Scott Fisher

Personal information
- Born: July 20, 1963 (age 62) San Jose, California, U.S.
- Nationality: American / Australian
- Listed height: 6 ft 7 in (2.01 m)
- Listed weight: 235 lb (107 kg)

Career information
- High school: Mission San Jose (Fremont, California)
- College: UC Santa Barbara (1982–1986)
- NBA draft: 1986: undrafted
- Playing career: 1986–2002
- Position: Power forward

Career history

Playing
- 1986–1987: Cincinnati Slammers
- 1987–1992: North Melbourne Giants
- 1989–1990: San Jose Jammers
- 1993–2002: Perth Wildcats

Coaching
- 2004–2008: Perth Wildcats
- 2011–2014: University of Hawaii (assistant)
- 2014–2018: Ohlone College Renegades

Career highlights
- 3× NBL champion (1989, 1995, 2000); 2× NBL Most Valuable Player (1989, 1992); NBL Grand Final MVP (1989); 4× All-NBL First Team (1989–1992); 3× All-NBL Second Team (1987, 1988, 1993); NBL's 20th Anniversary Team; NBL's 25th Anniversary Team; No. 30 retired by Perth Wildcats; Australian Basketball Hall of Fame inductee;

= Scott Fisher (basketball) =

American-Australian basketball player and head coach

Scott Fisher (born July 20, 1963) is an American-Australian former professional basketball player and coach, most known for his time spent with the Perth Wildcats of the National Basketball League (NBL) in both roles. As a player, he won the NBL MVP in 1989 and 1992 while playing for the North Melbourne Giants. He won a championship with the Giants in 1989 before winning two more with the Wildcats in 1995 and 2000. He also played for the Australian national team at the 1996 Olympic Games and the 1998 FIBA World Championship.

==Playing career==
Born in San Jose, California, Fisher played at the University of California, Santa Barbara under head coach Jerry Pimm. He combined with Conner Henry to form an effective inside-outside scoring combination, with Fisher in the low post and Henry driving to the basket or hitting spot up jump shots. Fisher possessed an excellent drop step and had a soft shooting touch inside 15 feet. He earned 2nd team All Big West honors in his junior and senior years.

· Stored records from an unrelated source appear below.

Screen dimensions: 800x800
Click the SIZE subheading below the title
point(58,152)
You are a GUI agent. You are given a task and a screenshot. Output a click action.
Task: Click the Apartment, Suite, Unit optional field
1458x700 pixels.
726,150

Fisher began his NBL career in 1987 with the North Melbourne Giants. While playing with the Giants Fisher was awarded the NBL's MVP, the Grand Final MVP, and won his first championship in 1989. Between 1989 and 1992 Fisher would also be named in the All-NBL First Team.

In 1993, Fisher suited up for the Perth Wildcats for the first time. With the Wildcats, Fisher would participate in another two NBL championships in 1995 and 2000. Fisher represented Australia from 1995–1998 and competed in the Atlanta Olympics (fourth place) in 1996. He also represented Australia at the Goodwill Games (winning Silver) and World Championships in 1998. Fisher was named in the NBL's 20th Anniversary Team in 1998 and then again in the 25th Anniversary Team in 2003 shortly after retiring. In 2007 Fisher was inducted into the NBL Hall of Fame.

Fisher played 247 games for the Perth Wildcats and a total of 417 games in his NBL career.

==Coaching career==
In 2004, Fisher replaced Mike Ellis as head coach of the Wildcats.

In March 2008, Fisher decided to leave the Perth Wildcats, after they were beaten in the best of three NBL Semi Finals series by the Sydney Kings.

In June 2010, Fisher was appointed director of basketball operations for the University of Hawaii. In June 2011, Fisher was elevated to assistant coach at the University of Hawaii.

In May 2014, Fisher was appointed head coach at Ohlone College in Fremont, California.

==2013==
On February 4, 2013, Fisher was named to the Perth Wildcats 30th Anniversary All-Star team.

==Personal life==

In July 2016, Fisher married Dina Eastwood, ex-wife of Clint Eastwood.